## TASK DESCRIPTION
Starting at the line below holding "Given: Click the 优惠券名称 search box" and stopping at the line holding "Task: Switch to the 注释 ribbon tab", print every line exactly, both ends included, and leave the rest out.
------------------------
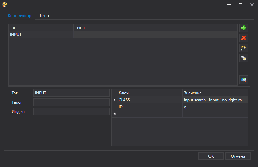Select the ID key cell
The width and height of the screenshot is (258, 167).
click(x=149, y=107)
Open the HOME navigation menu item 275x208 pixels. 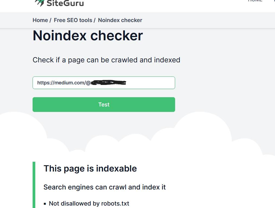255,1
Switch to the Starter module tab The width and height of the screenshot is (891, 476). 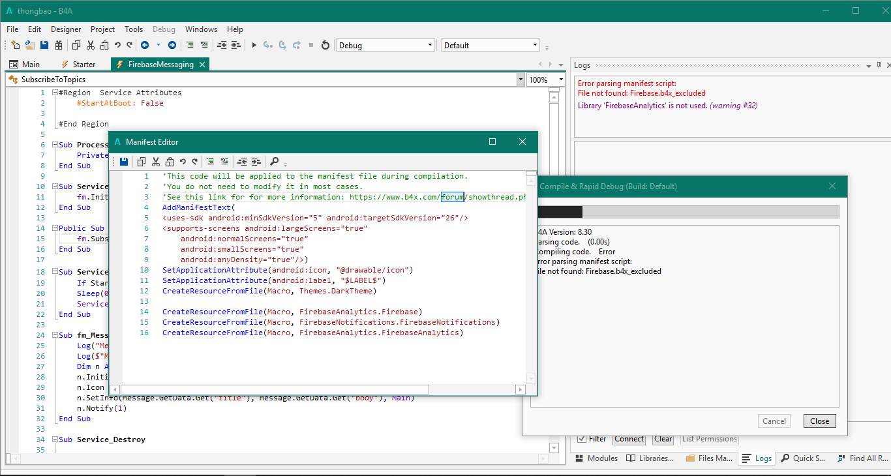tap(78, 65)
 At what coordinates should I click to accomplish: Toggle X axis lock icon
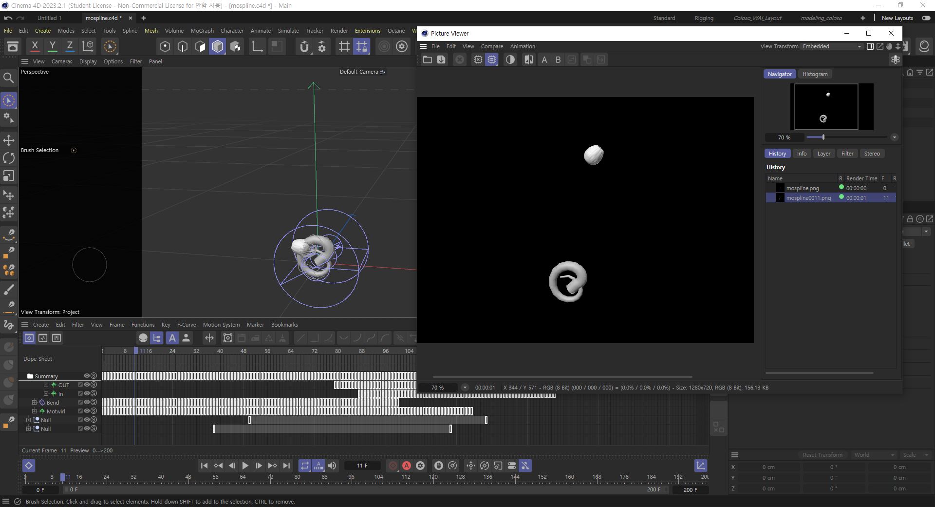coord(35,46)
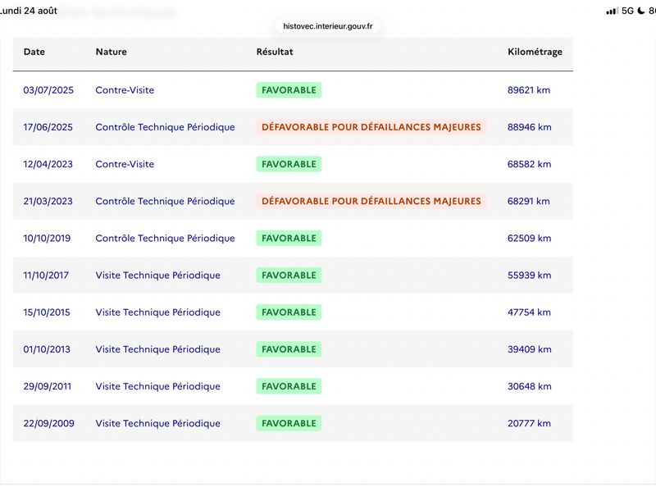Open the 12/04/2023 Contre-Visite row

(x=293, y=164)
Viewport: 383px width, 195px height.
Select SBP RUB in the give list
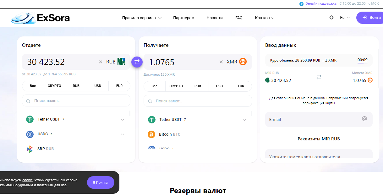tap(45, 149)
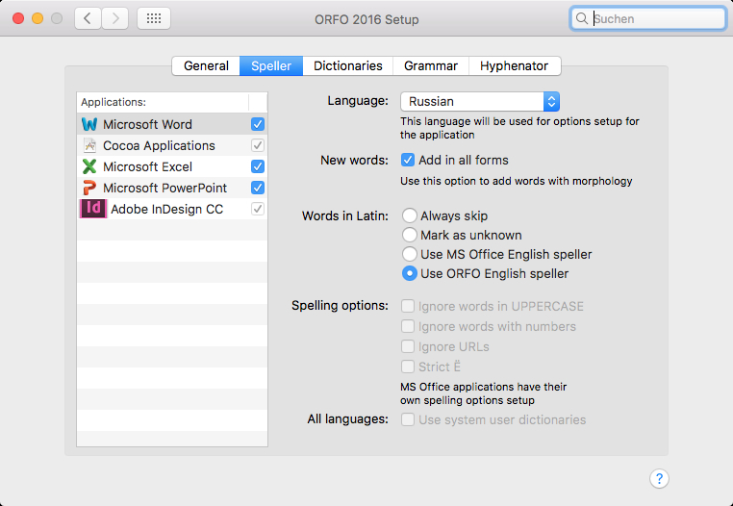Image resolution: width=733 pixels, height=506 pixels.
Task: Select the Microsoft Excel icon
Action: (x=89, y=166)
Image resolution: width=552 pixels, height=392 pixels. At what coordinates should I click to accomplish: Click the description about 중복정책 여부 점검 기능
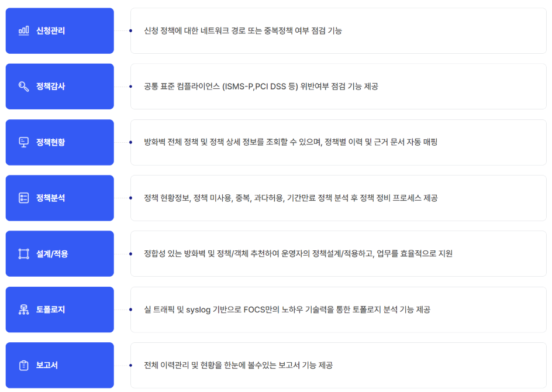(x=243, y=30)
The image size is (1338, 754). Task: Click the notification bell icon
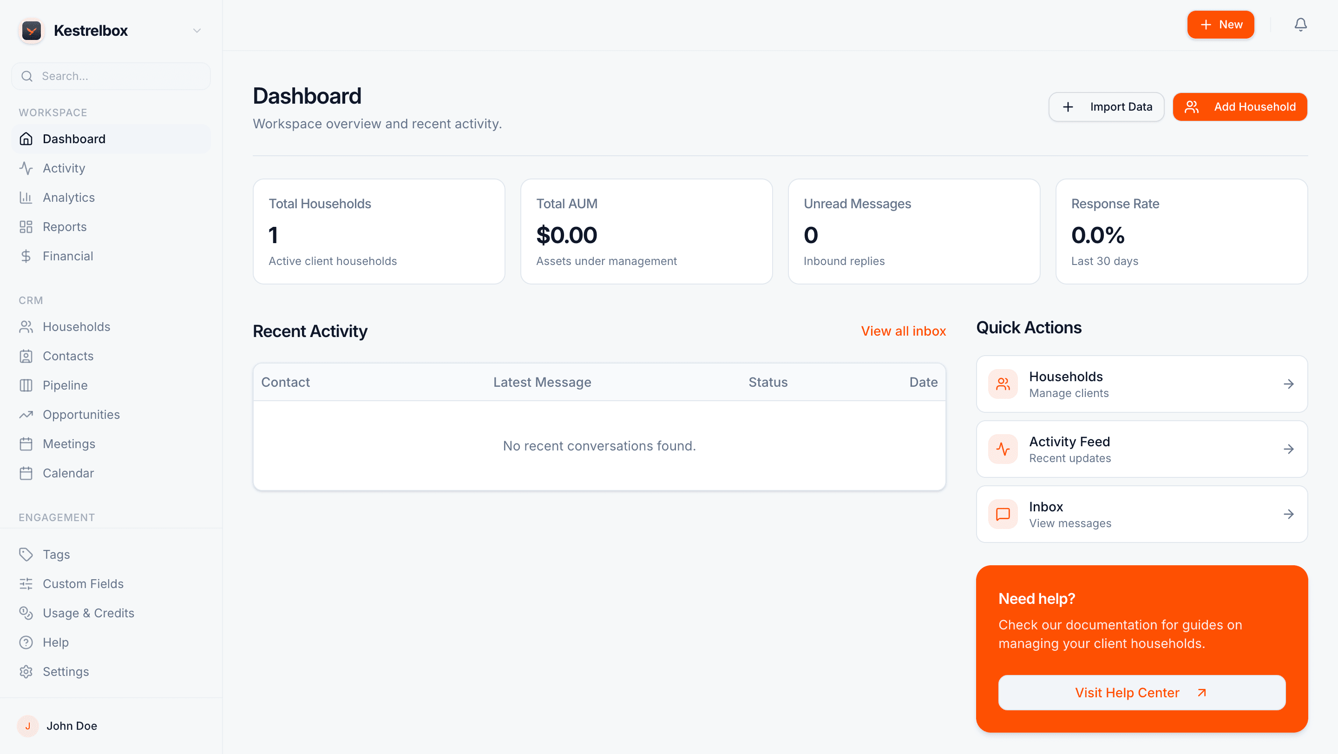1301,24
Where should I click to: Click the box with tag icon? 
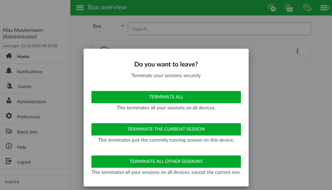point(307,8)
------------------------
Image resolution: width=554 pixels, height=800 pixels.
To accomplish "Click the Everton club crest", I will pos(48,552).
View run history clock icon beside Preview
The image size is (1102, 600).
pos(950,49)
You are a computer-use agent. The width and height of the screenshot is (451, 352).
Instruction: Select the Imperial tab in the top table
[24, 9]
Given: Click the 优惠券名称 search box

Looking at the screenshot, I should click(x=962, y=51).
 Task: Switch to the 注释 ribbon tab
------------------------
## EXPECTED ANSWER
Given: Click the 优惠券名称 search box

Looking at the screenshot, I should click(x=962, y=51).
 Task: Switch to the 注释 ribbon tab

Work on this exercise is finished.